Selected extract
^^^^^^^^
Sorry, I must have missed your mention.  Since people are quoting the
comments from their code, here's the relevant comment from mine:

/*
 * This value is what we put in the "maximum packet size" field of
 *  CHANNEL_OPEN and CHANNEL_OPEN_CONFIRMATION messages we generate.
 *  This is documented as
 *	The 'maximum packet size' specifies the maximum size of an
 *	individual data packet that can be sent to the sender.
 *  There is disagreement over exactly what this means.  It seems to me
 *  that this means "the maximum size of a CHANNEL_DATA or
 *  CHANNEL_EXTENDED_DATA message", but at least two other
 *  implementations take it to mean "the maximum size of a CHANNEL_DATA
 *  or CHANNEL_EXTENDED_DATA data payload".  When I put
 *  SSH_MAX_PAYLOAD_LEN in here, I would relatively routinely get
 *  crashes in which the remote end overran my specified maximum size
 *  by 9 bytes (ie, the difference between the size of a CHANNEL_DATA
 *  packet and the size of its data payload).  While I still think my
 *  reading is right, the wording is now frozen (and thus won't change
 *  even if it turns out I'm right) and other implementations aren't
 *  going to change their deployed base overnight even if they agree
 *  with me today.  So we allow some slop.  It's tempting to produce
 *  nag messages if we detect a peer treating this value as a max data
 *  _payload_ size instead of a max data _packet_ size, in an attempt
 *  to get people to fix their other implementations, but for now I'm
 *  holding off on that; I'm going to try to get this nailed down on
 *  the WG list first.
^^^^^^^^
Directive
Carry on the post about the SSH "maximum packet size" field, starting right after its last sentence.

Given entries
^^^^^^^^
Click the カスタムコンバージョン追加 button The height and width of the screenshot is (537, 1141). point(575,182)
^^^^^^^^
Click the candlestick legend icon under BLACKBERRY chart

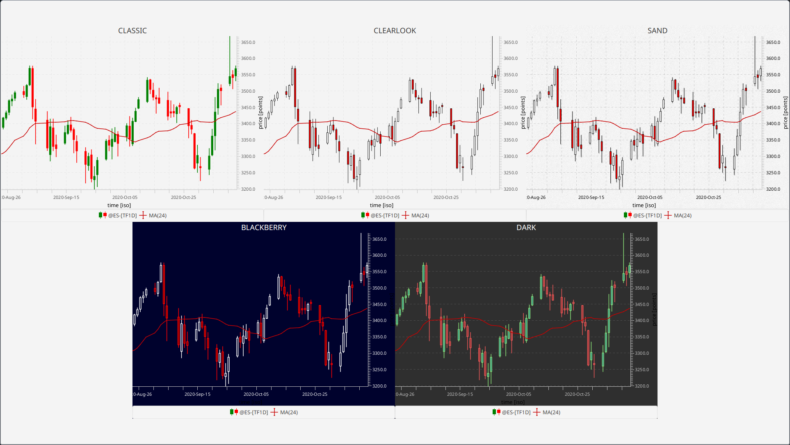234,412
^^^^^^^^
Response
 *
 * We take the opposite interpretation when handling maxsend values
 *  from incoming CHANNEL_OPEN and CHANNEL_OPEN_CONFIRMATION messages,
 *  taking them as maximum data packet size rather than maximum data
 *  payload size.  This is not because we're twisted (though that might
 *  be a defensible position :), but because we're conservative; doing
 *  this causes us to use a lower value, making it harder to overrun
 *  other implementations.  (Besides, it's what the spec specifies. :)
 *  (Actually, we do this only if the max-packet value is >13;
 *  otherwise, when we subtract 13, the result would be zero or
 *  negative.  Anyone specifying a value that small *must* be treating
 *  it as a max payload size rather than a max total packet size - or
 *  severely buggy, I suppose.)
 *
 * 13 is the difference between a CHANNEL_EXTENDED_DATA packet size and
 *  its data payload size.  This is the largest overhead we have to
 *  deal with; for CHANNEL_DATA packets, the overhead is only 9, but
 *  there's only one value, so we have to deduct for the largest packet
 *  overhead.
 */
#define MAX_PACKET_SIZE_VALUE (SSH_MAX_PAYLOAD_LEN-13)

I think the data payload size is probably what the author of that part
of the spec had in mind, but it's not what the language actually says.